Quick launch summary 

We’re making two updates to the Admin console:

New 2-Step Verification (2SV) controls: 
We’re updating the controls you use to configure 2SV in the Admin console. You may notice:

  • A new “2-Step Verification settings” section of the Security page where you can turn 2SV on or off and control other related settings. You can find this at Admin console > Security > 2-Step Verification
  • The ability to turn 2SV enrollment on or off for each organizational unit (OU). Previously you could only turn it on or off for the whole domain.
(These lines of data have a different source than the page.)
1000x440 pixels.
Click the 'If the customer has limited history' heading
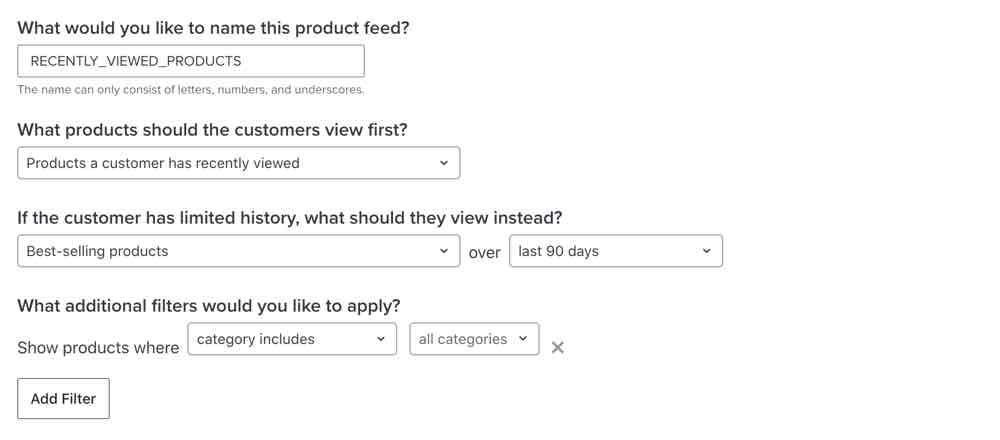pyautogui.click(x=289, y=218)
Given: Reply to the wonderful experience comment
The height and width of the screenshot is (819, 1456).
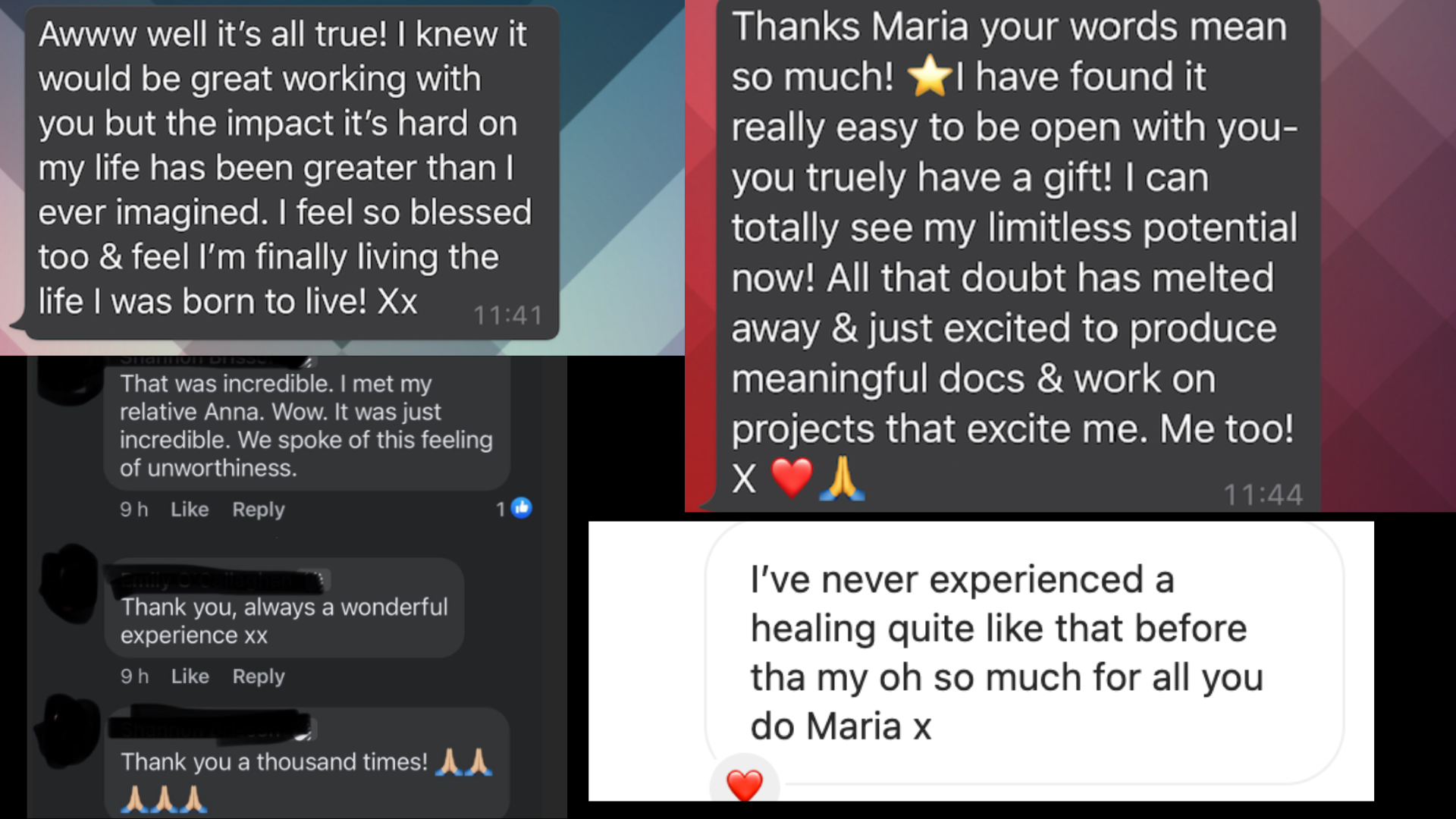Looking at the screenshot, I should [x=259, y=676].
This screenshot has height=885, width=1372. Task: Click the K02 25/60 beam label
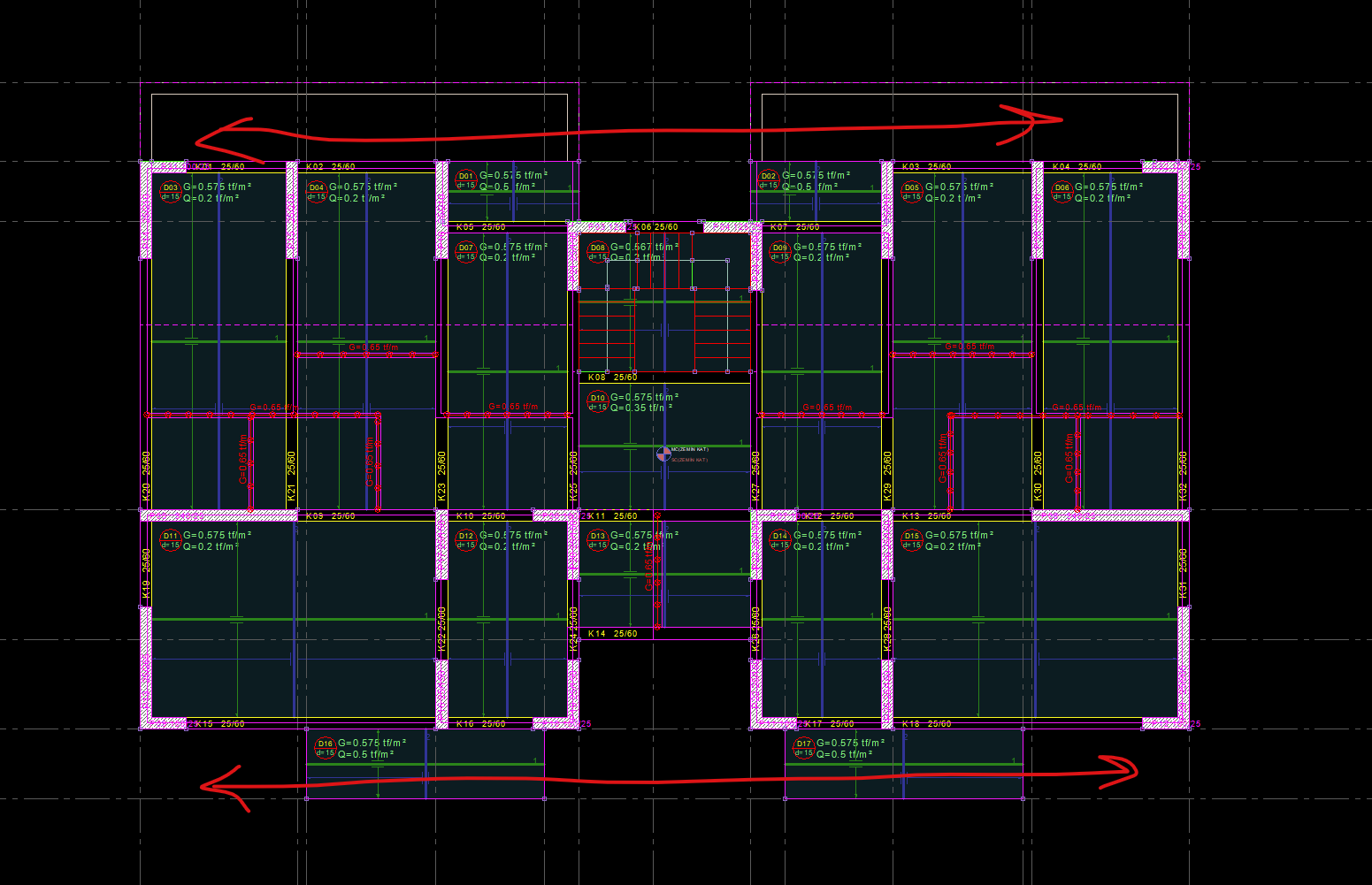tap(330, 166)
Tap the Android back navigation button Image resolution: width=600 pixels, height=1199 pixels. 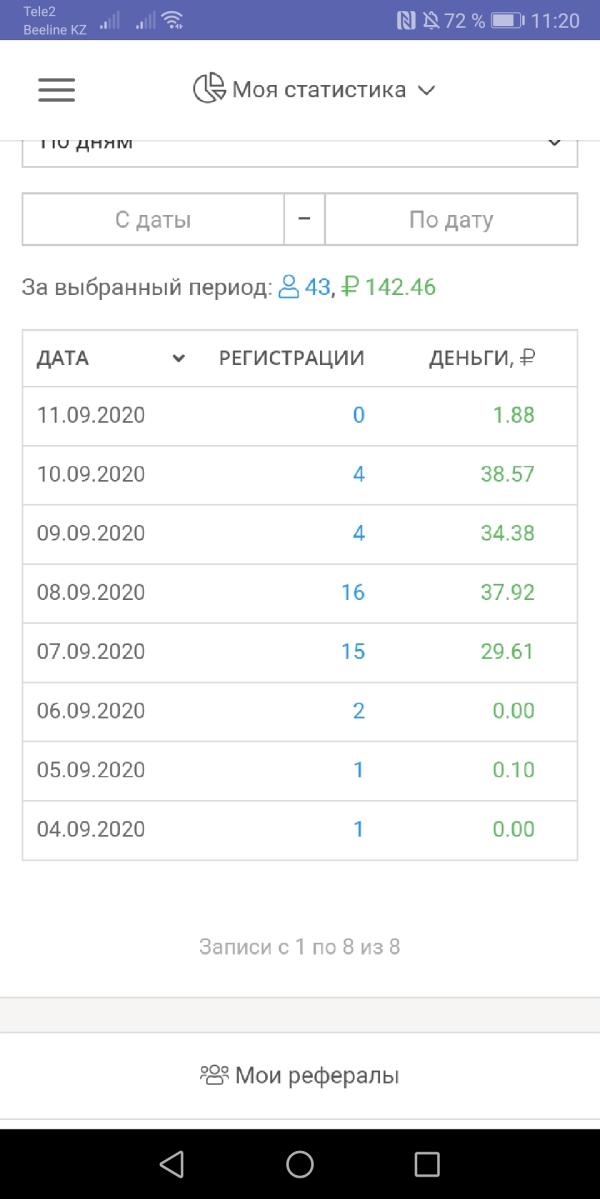coord(171,1164)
Once it’s turned on, additional 2SV policies can be adjusted. 
  • New interfaces which prevent admins accidentally locking themselves out of an account by enforcing 2SV without being enrolled in 2SV. 
  • An updated and streamlined interface. 
The new 2-Step Verification settings section in the Admin console

In the 2SV section you can configure 2-Step Verification enforcement by OU

New section for single sign-on settings for SAML applications 
We’re making some updates to the settings you use to set up single sign-on for SAML applications. You may notice:

  • The settings that apply to all SAML applications when Google is the Identity Provider (IdP) are now in their own section in Security settings at Admin Console > Security > Set up single sign-on (SSO) for SAML applications
  • The functionality is not changing but you will find a more streamlined experience for managing certificates and to download IdP metadata. 
The new SSO for SAML settings section in the Admin console

 The new SSO for SAML area where you can control related settings

Getting started 

  • Admins: The new per-OU 2SV enrollment feature will be set to ON at the organization level (root OU) if and only if you had allowed 2SV enrollment for your organization prior to this launch, so that there is no change in behavior for your organization. After the launch, you can now change 2SV enrollment at an OU level. You can also use exception groups for 2SV enrollment settings, similar to how 2SV enforcement settings support them. Visit the Help Center to learn more about how to deploy 2-Step Verification for your organization.
  • End users: There is no end user impact for the feature. 

Rollout pace 


  • Available to all G Suite and Cloud Identity customers